Romney, MS, and the Stakes of the Campaign

A new internet video from the Romney campaign focuses on Ann Romney’s diagnosis with Multiple Sclerosis and how it affected the rest of the family. The ad’s apparent purpose is to humanize Romney—to portray him as a sympathetic, loving husband. That's just fine. MS is a serious, life-altering diagnosis and Romney is, by all accounts, a devoted family man. If telling people about this part of Romney's life makes him seem less aloof or more sensitive, I have no problem with that. The video is genuinely moving and, in a classy touch, it closes with a link for donations to the National Multiple Sclerosis Society.

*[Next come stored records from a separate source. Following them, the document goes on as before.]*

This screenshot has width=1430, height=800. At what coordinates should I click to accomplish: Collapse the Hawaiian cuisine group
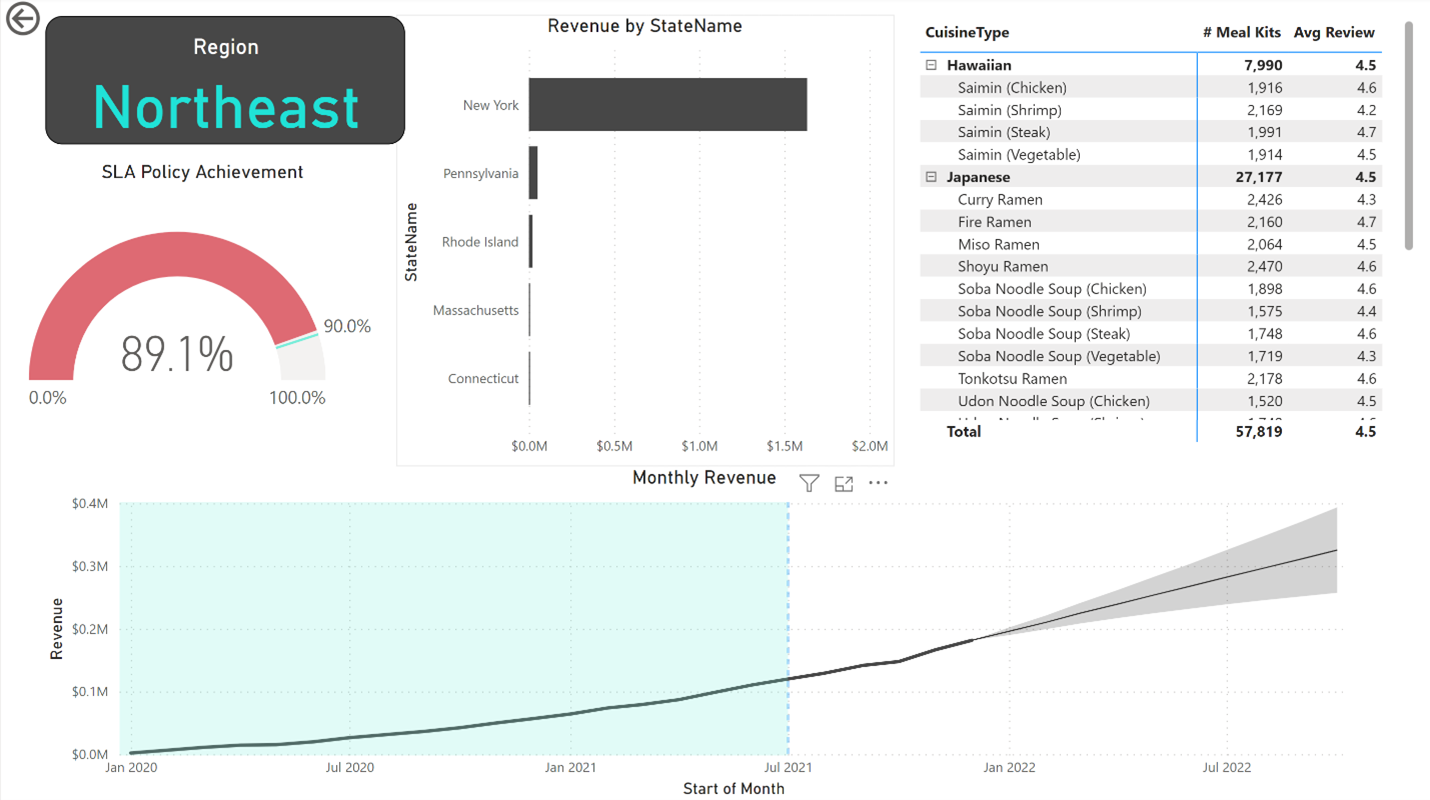pos(931,65)
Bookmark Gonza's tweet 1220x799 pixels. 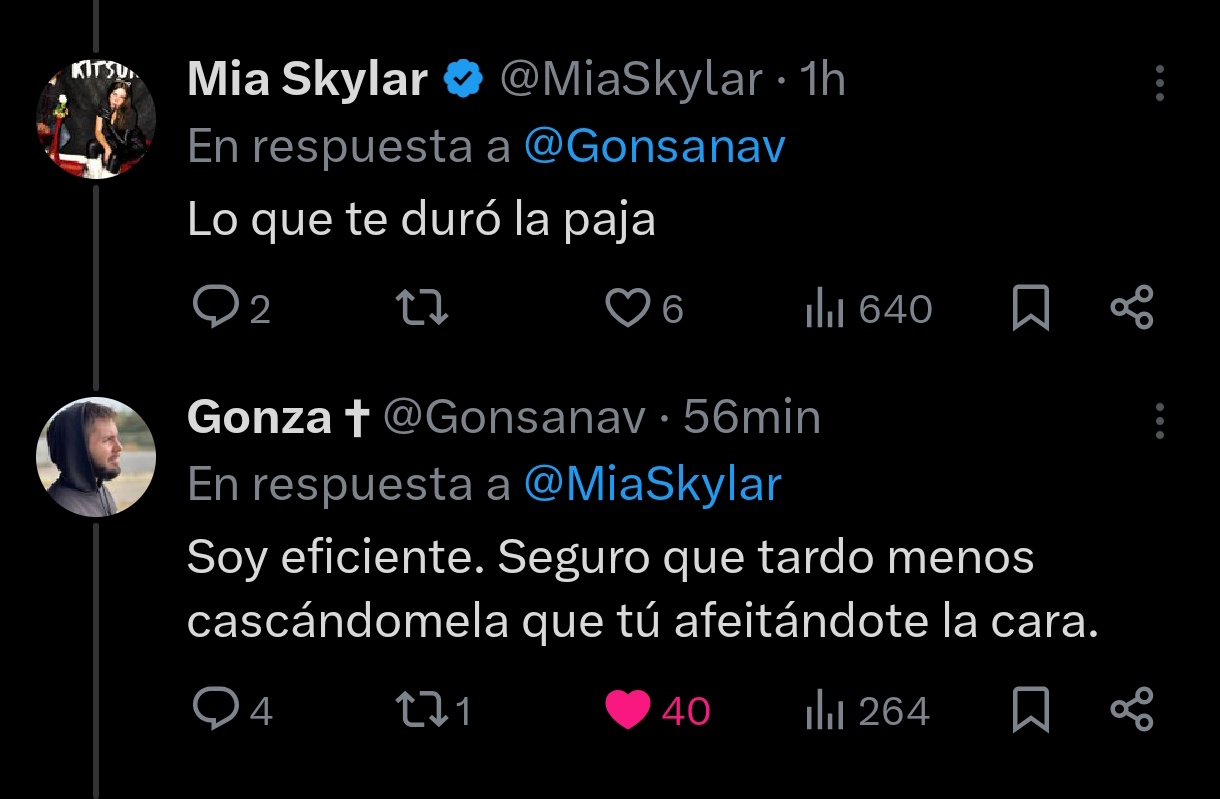(x=1030, y=710)
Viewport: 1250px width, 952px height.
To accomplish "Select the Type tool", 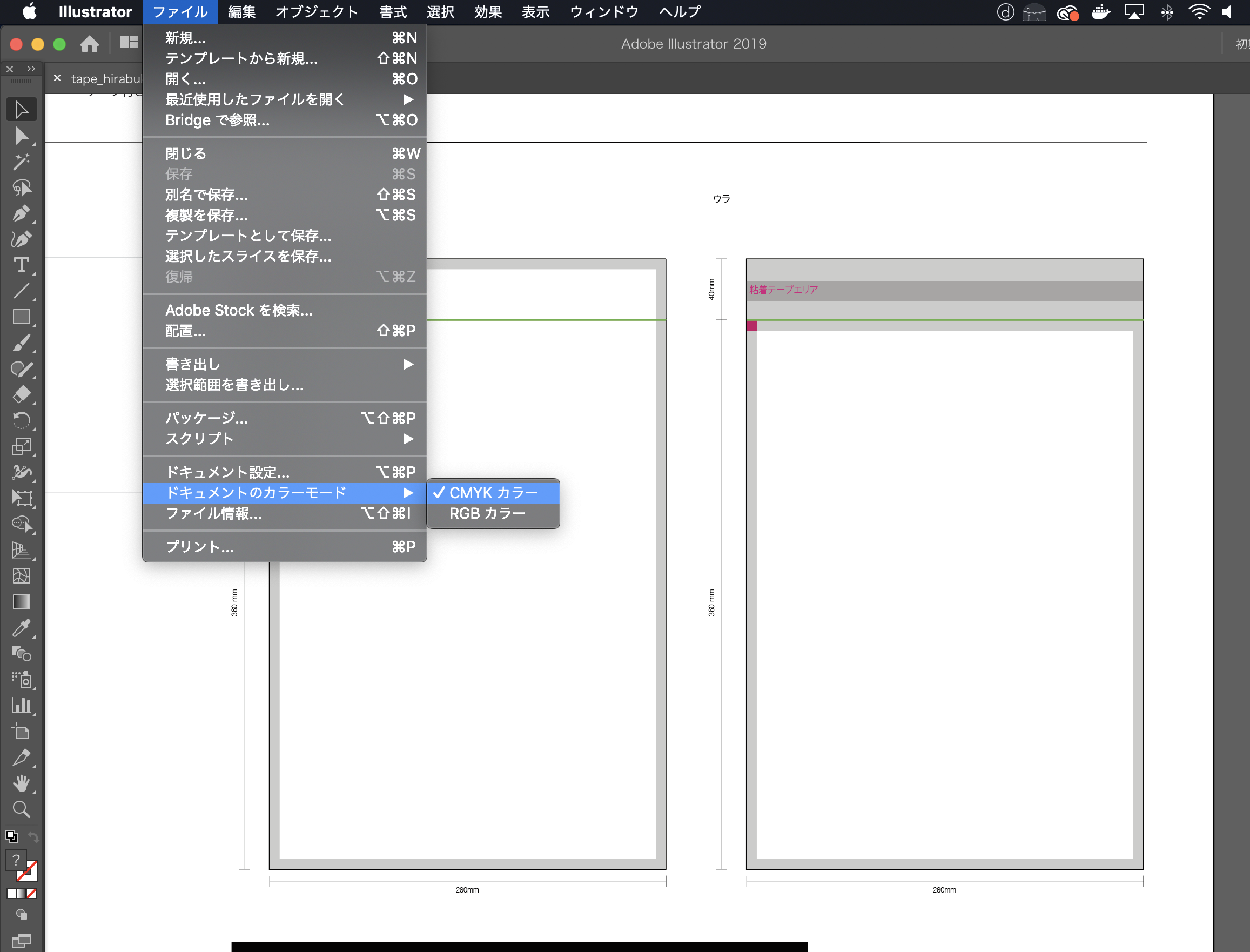I will [x=22, y=265].
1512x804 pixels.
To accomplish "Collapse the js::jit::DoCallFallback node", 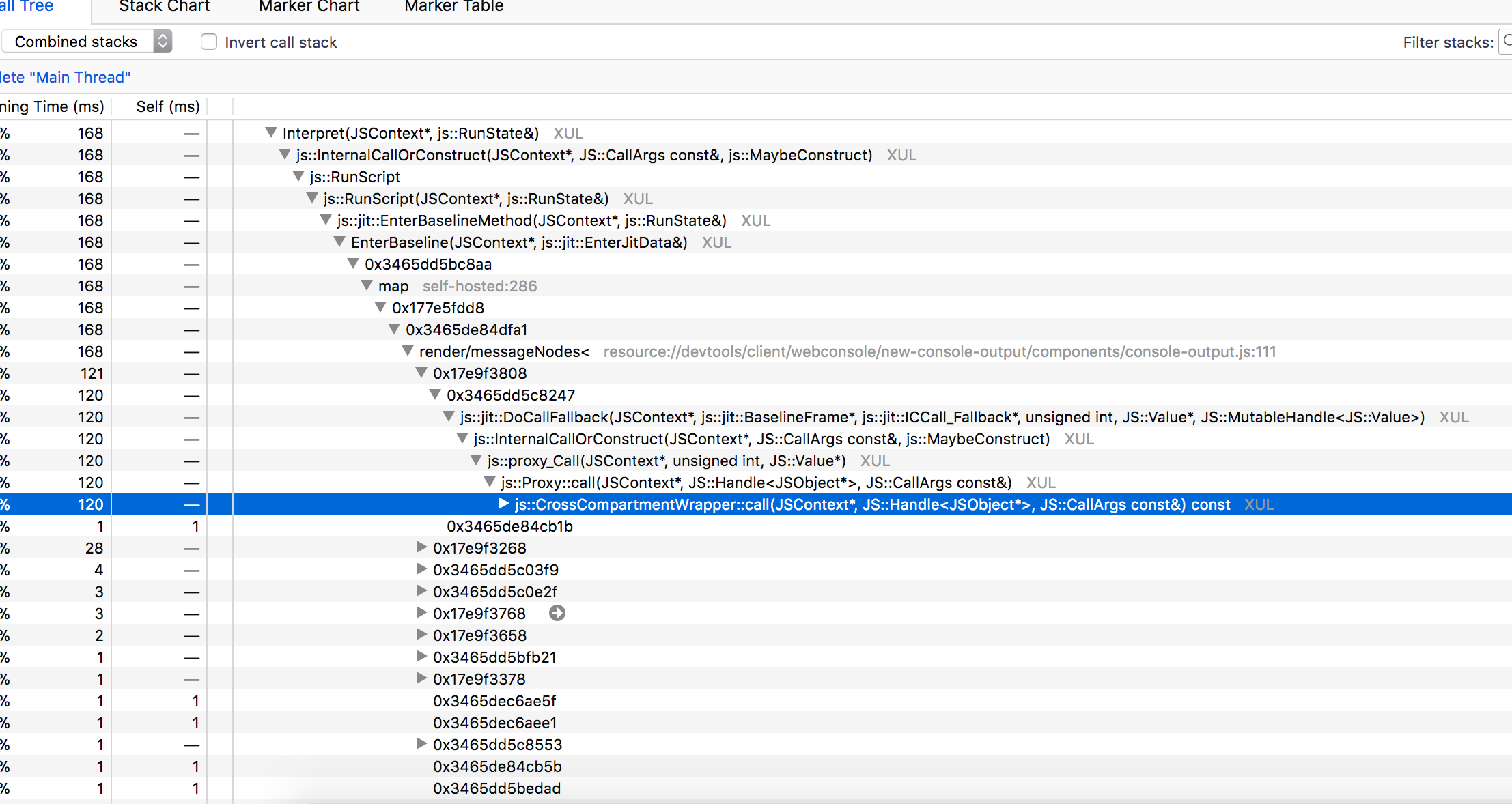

But if you have MS, or any other serious chronic illness, you need more than a devoted spouse. You need a way to pay your medical bills. And, historically, many people with MS have struggled with that. MS is a long-term, progressively debilitating disease, requiring ever more costly treatments and equipment. The bills are high enough that even patients with private insurance have struggled with out-of-pocket expenses or run up against annual or lifetime limits on payments. And those patients have been, in some respects, the lucky ones. People who buy coverage on their own or through small businesses frequently end up with exorbitant rates or skimpy benefits, or can’t get coverage at all. Those are just some of the reasons the MS Society has long supported reforms that would, among other things, provide “comprehensive, quality health care available to all.”

My friend and frequent collaborator Harold Pollack, from the University of Chicago, wrote about this a few weeks ago for healthinsurance.org:

In 2008, I happened to speak at the National Multiple Sclerosis Society’s annual meeting. I was touting health reform. This was a large, friendly crowd. Afterwards, an older gentleman hobbled over. Leaning on a huge antique walking stick, he recounted a host of complex medical and financial difficulties he faced with this painful disease.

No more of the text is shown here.